The introduction of Mixed Fleet has been controversial as Mixed Fleet have radically different terms and conditions compared to other cabin crew colleagues at London Heathrow. This is specifically with regard to pay and rostering. There has been much criticism about levels of pay and the demanding nature of rosters with complaints of insufficient rest between flights down-route and at base.
Mixed Fleet initially did not have union recognition. However, Unite now represents approximately 50% of Mixed Fleet crew and 1,200 Mixed Fleet cabin crew voted for industrial action after rejecting a recent pay offer from the airline.
What action would you recommend for passengers?

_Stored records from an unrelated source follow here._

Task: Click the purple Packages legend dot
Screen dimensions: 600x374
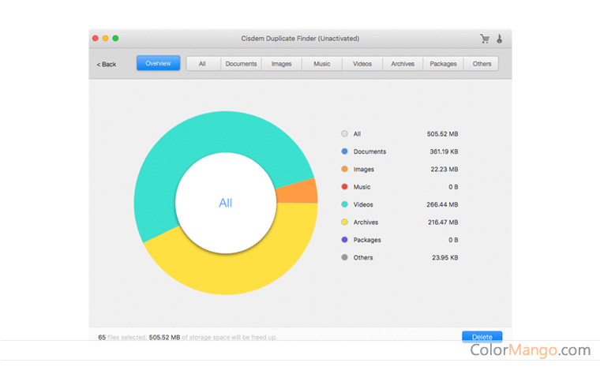Action: [x=344, y=240]
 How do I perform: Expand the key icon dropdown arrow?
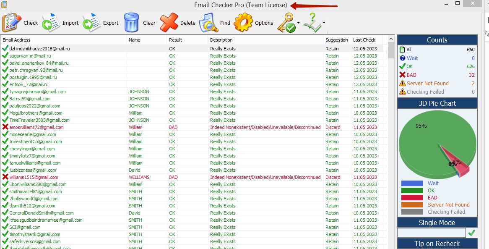[298, 23]
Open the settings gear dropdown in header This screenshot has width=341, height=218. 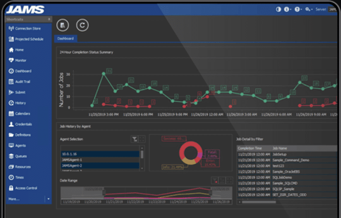pos(308,9)
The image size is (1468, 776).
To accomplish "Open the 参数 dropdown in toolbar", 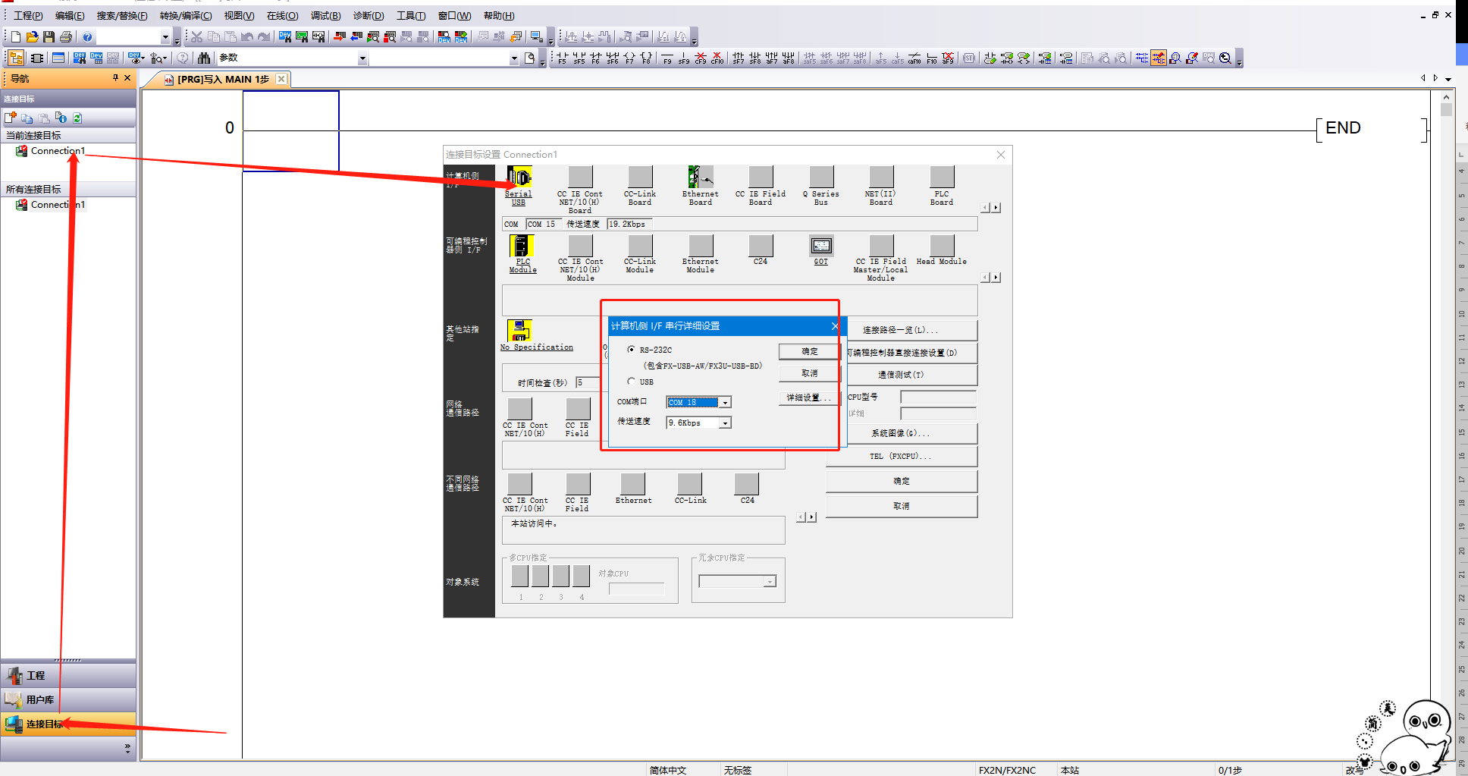I will click(x=362, y=58).
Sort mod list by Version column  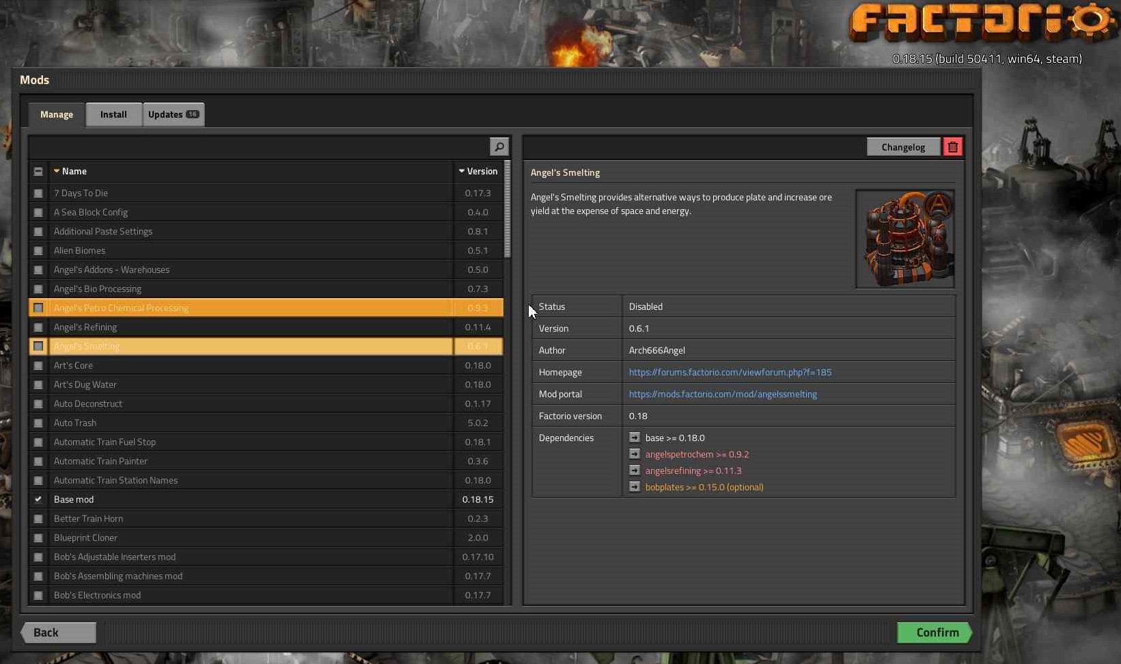click(478, 172)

Talks are likely to take place again between Unite and BA in the coming days and the strike may well be called off.
In the interim, we would recommend:
- Check your flight details on the Manage My Booking tool and ensure your e-mail address and phone number are in the booking so you are contacted if your flight is cancelled.
- Download the BA app on your smartphone to receive “push” notifications regarding your flight.
- Also download the MyFlights app on your smartphone. This is a third party app that regularly checks your booking and will notify you of any changes, sometimes before the airline does.
- Keep an eye on BA’s trade website for guidance issued to travel agents
- If due to the reason for your trip you cannot have the uncertainty of a short-notice cancellation then contact BA to either rebook an alternative date or a reroute to another nearby destination. For example, if you are booked to fly to Paris Orly (which is likely to be at risk of disruption) you are be able to change your flight to Paris Charles de Gualle (which is not likely to be at risk of disruption).
- If the strike is called off at the last minute, BA will probably reinstate any flights that were cancelled. However, if by then you have already changed your booking, you should not be required to reinstate your original booking.
- If your flight is cancelled BA should also be able to offer rebooking on other airlines in International Airlines Group (the parent company of BA), Vueling, Iberia and Aer Lingus.